* [Action item]
Find the "Task: Click the secret question answer field" line in the records below and repeat it and every later line exactly, up to the last; do not include pictures.

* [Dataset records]
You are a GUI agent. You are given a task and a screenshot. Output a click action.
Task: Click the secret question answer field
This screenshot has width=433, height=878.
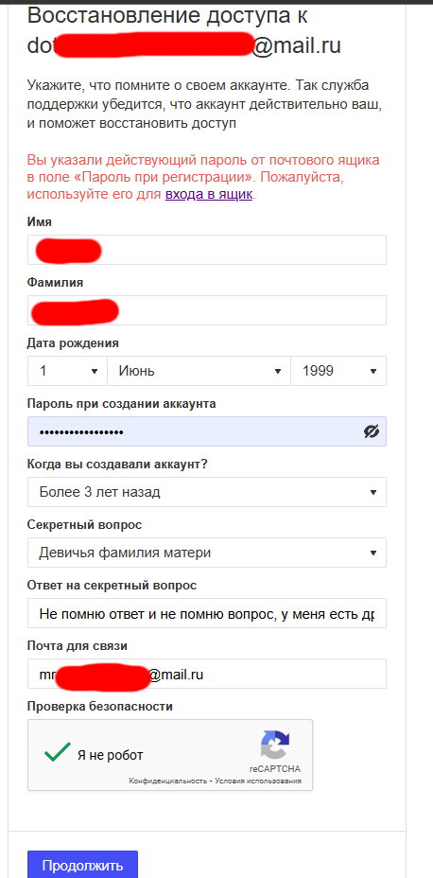(x=207, y=613)
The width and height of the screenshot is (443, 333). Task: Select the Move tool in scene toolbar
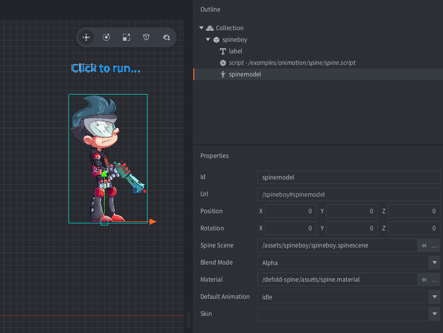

* [Your solution]
Task: Click the secret question answer field
This screenshot has width=433, height=878.
(x=207, y=613)
The width and height of the screenshot is (443, 333). Task: Select the Move tool in scene toolbar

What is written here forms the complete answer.